> [Extracted text]
Michael Banks: Excuse me –
Police Officer: How you doing tonight?
Michael Banks: What can I do for –
Police Officer: How are you doing tonight? Keep your hands up for me [crosstalk].
Michael Banks: No, no. Excuse me, sir.
Police Officer: Keep your hands up for me, all right?
Michael Banks: Sir, sir, sir.
Police Officer: Keep your hands up for me.
Michael Banks: Why are you grabbing me?
Police Officer: Keep your hands up.
Michael Banks: I have my Fourth Amendment.
Police Officer: Is the vehicle in park?
Michael Banks: Excuse me. I have my Fourth Amendment. I just came out of that establishment. Excuse me? Excuse me, sir.
Police Officer: Hey, how are you, sir?
Michael Banks: I’m all right.
Police Officer: Oh, okay.
Michael Banks: Is there something I can help you guys with? You guys are pulling me out my car.
Police Officer: Get out of the car.
Michael Banks: Are you all –
Police Officer: Get out of the car. I’m going to remove you.
You’re under arrest.
You’re under arrest. Get on the ground [music playing from radio]
[VIDEO CLIP ENDS]
Taya Graham: So as you can see, Mr. Banks complied, but also asked reasonable questions, but not according to the sworn statement signed under the penalty of perjury by the cops themselves.
Let me read it as we watch what actually happened. Take a look.
“I heard Banks yelling through the driver’s side door as he displayed aggressive behavior.” Really? Is that really what happened? Let’s take another look.
[VIDEO CLIP BEGINS]
Police Officer: What’s up, man?
Michael Banks: Excuse me.
Police Officer: How you doing tonight?
Michael Banks: What can I do for you?
Police Officer: Just keep your hands for me?
Michael Banks: No, no, excuse me, sir.
Police Officer: Keep your hands up for me, all right?
Michael Banks: Sir, sir, sir.

> [Material supplied]
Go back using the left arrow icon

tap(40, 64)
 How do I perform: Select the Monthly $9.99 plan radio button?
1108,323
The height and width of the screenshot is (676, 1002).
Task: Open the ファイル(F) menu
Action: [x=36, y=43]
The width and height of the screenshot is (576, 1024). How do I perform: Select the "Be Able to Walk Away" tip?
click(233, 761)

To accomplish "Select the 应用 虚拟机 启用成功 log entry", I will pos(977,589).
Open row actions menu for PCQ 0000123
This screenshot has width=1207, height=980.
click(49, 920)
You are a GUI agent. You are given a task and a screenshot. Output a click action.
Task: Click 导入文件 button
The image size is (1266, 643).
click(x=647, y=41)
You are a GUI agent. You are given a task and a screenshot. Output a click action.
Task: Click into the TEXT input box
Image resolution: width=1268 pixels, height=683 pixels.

> [What is asked]
**A.** Could you shorten the paragraph of the traffic stop transcript that begins "Taya Graham: So as you can see" while keeping its main facts?
**B.** Would you retype the traffic stop transcript between "Police Officer: Keep your hands up for me." and "out my car.", inclusive?
**C.** How would the traffic stop transcript continue from its last line?

> [Answers given]
**A.** Taya Graham: Mr. Banks complied while asking reasonable questions, which is not what the officers' own sworn statement, signed under penalty of perjury, says.

**B.**
Police Officer: Keep your hands up for me.
Michael Banks: Why are you grabbing me?
Police Officer: Keep your hands up.
Michael Banks: I have my Fourth Amendment.
Police Officer: Is the vehicle in park?
Michael Banks: Excuse me. I have my Fourth Amendment. I just came out of that establishment. Excuse me? Excuse me, sir.
Police Officer: Hey, how are you, sir?
Michael Banks: I’m all right.
Police Officer: Oh, okay.
Michael Banks: Is there something I can help you guys with? You guys are pulling me out my car.

**C.**
Police Officer: Keep your hands up for me.
Michael Banks: Sir, why are you grabbing me?
Police Officer: Keep your hands up [crosstalk]. Is the vehicle in park?
Michael Banks: Excuse me. I have my Fourth Amendment. I just came out from that establishment.
Police Officer: Hold on. I don’t know if the car’s in park.
Michael Banks: Excuse me? Excuse me, sir.
Police Officer: Hey, how are you, sir?
[VIDEO CLIP ENDS]
Taya Graham: But that’s not where this…Intriguing narrative ends, because as they continue to drag Banks out of the car, the officer again had an interesting interpretation of what happened. Let’s watch, and again, I’ll read the officers’ sworn statements as we watch.
[VIDEO CLIP BEGINS]
Michael Banks: I just came out of my establishment.
Police Officer: I don’t know if the car’s in park.
Michael Banks: Excuse me?
Taya Graham: [narration over video clip] “Due to Banks’s aggressive behavior, I removed banks from the driver’s seat and took him to the ground.”
Police Officer: Get out of the car. Get out of the car, I’m going to remove you. Get out. You’re under arrest. [music plays from radio]
You’re under arrest.
On the ground.
– Car.
Michael Banks: Sir, sir.
Police Officer: Put your hands up for me.
Michael Banks: Sir, why are you grabbing me?
Police Officer: Keep your hands up.
Michael Banks: I have my Fourth Amendment.
Police Officer: Keep your hands up.
Michael Banks: [crosstalk] Excuse me. I have my Fourth Amendment. I just came out from my establishment.
Police Officer: Hold on. I don’t know if the car’s in park.
Michael Banks: Excuse me? Excuse me, sir.
Police Officer: Hey, how are you, sir?
Michael Banks: I’m all right. Is there something I can help you guys with? Y’all pulling me out my car.
Police Officer: Get out of the car. Get out of the car. [scuffling] I’m going to put you under arrest.
You’re under arrest.
You’re under arrest.
Michael Banks: What did I do?
Police Officer: You’re under arrest.
Michael Banks: This is [inaudible]. I just came out.
Police Officer: You’re under arrest, [inaudible] on your back. It’s over, bud. Relax. Just relax. It’s over.
Yeah.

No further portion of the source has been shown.